=== EXERCISE OBJECTIVE ===
When you reach the line containing "This screenshot has width=446, height=302." in the entries below, repeat it and each line after it exactly until the entries end.

:: DATASET EXTRACT

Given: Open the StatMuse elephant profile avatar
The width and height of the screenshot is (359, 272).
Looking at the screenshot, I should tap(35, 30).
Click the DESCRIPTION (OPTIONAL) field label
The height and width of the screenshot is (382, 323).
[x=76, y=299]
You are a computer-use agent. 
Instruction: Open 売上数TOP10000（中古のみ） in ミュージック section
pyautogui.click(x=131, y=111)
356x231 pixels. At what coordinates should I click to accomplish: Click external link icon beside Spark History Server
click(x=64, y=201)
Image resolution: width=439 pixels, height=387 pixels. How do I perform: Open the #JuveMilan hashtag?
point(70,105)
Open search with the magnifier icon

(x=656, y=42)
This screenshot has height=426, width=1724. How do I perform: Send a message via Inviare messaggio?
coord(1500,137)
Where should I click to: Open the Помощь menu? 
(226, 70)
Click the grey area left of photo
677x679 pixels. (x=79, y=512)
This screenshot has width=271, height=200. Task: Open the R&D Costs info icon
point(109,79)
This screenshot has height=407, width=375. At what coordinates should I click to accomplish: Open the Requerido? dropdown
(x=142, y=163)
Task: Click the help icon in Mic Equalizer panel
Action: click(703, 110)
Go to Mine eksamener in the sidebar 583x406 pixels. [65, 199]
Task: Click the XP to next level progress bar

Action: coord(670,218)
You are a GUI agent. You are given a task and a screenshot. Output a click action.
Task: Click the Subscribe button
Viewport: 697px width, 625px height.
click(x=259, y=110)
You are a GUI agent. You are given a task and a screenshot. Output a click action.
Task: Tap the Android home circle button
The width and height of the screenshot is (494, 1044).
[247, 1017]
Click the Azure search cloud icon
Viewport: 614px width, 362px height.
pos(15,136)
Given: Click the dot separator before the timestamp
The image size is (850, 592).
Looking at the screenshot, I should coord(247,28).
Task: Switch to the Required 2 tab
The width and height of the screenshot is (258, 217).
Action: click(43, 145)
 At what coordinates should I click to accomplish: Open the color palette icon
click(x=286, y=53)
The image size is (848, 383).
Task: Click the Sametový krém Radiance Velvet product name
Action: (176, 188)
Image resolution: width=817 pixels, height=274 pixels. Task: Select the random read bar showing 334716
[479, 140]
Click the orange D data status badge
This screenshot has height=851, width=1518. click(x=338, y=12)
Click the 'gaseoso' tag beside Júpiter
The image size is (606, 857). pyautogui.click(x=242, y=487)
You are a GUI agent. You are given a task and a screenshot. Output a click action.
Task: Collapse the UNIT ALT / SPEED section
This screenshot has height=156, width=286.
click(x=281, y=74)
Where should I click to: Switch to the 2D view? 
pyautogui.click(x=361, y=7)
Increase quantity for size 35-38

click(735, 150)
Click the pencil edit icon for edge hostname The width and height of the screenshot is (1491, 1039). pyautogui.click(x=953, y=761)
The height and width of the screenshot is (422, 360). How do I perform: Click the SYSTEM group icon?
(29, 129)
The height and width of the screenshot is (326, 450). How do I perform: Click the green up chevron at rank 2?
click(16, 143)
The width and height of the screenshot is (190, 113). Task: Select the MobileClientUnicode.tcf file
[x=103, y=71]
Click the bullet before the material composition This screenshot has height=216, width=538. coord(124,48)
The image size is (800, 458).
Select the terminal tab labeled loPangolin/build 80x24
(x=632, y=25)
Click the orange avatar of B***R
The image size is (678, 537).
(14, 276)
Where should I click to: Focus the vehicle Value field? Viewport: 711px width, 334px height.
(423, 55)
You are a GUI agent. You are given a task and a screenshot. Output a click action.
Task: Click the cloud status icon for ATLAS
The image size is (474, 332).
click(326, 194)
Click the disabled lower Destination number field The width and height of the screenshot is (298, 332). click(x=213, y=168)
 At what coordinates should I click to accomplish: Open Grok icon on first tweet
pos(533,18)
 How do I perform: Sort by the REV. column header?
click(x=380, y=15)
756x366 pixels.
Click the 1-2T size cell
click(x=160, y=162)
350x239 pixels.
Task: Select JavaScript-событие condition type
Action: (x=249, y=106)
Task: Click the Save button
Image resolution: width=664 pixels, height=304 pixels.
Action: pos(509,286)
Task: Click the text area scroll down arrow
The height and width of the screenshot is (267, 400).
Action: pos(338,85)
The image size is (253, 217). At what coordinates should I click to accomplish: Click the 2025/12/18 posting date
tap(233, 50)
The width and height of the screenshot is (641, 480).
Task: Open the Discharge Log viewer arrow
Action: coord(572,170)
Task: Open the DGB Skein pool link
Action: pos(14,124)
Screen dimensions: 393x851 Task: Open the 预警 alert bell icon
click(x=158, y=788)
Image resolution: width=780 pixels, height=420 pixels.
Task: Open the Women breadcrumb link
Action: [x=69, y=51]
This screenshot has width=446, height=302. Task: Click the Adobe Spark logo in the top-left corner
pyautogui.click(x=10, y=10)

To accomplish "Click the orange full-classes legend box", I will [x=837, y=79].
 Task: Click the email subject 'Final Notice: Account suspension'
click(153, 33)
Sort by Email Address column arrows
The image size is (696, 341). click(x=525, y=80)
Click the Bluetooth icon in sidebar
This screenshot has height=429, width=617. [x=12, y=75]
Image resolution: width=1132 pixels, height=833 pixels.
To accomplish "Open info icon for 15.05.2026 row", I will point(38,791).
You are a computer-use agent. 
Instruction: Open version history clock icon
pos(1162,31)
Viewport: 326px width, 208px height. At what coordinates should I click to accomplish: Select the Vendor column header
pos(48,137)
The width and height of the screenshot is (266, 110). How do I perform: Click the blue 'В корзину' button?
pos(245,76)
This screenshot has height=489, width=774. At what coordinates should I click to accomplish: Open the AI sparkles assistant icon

::::

=== ANSWER SECTION ===
This screenshot has width=446, height=302. Task: Click the Adobe Spark logo in the top-left corner
pyautogui.click(x=10, y=10)

To accomplish "Click the orange full-classes legend box", I will [x=837, y=79].
 Task: Click the email subject 'Final Notice: Account suspension'
click(153, 33)
Sort by Email Address column arrows
The image size is (696, 341). click(x=525, y=80)
Click the Bluetooth icon in sidebar
This screenshot has height=429, width=617. [x=12, y=75]
Image resolution: width=1132 pixels, height=833 pixels.
To accomplish "Open info icon for 15.05.2026 row", I will point(38,791).
You are a computer-use agent. 
Instruction: Open version history clock icon
pos(1162,31)
Viewport: 326px width, 208px height. At what coordinates should I click to accomplish: Select the Vendor column header
pos(48,137)
The width and height of the screenshot is (266, 110). How do I perform: Click the blue 'В корзину' button?
pos(245,76)
This screenshot has height=489, width=774. At what coordinates should I click to accomplish: Open the AI sparkles assistant icon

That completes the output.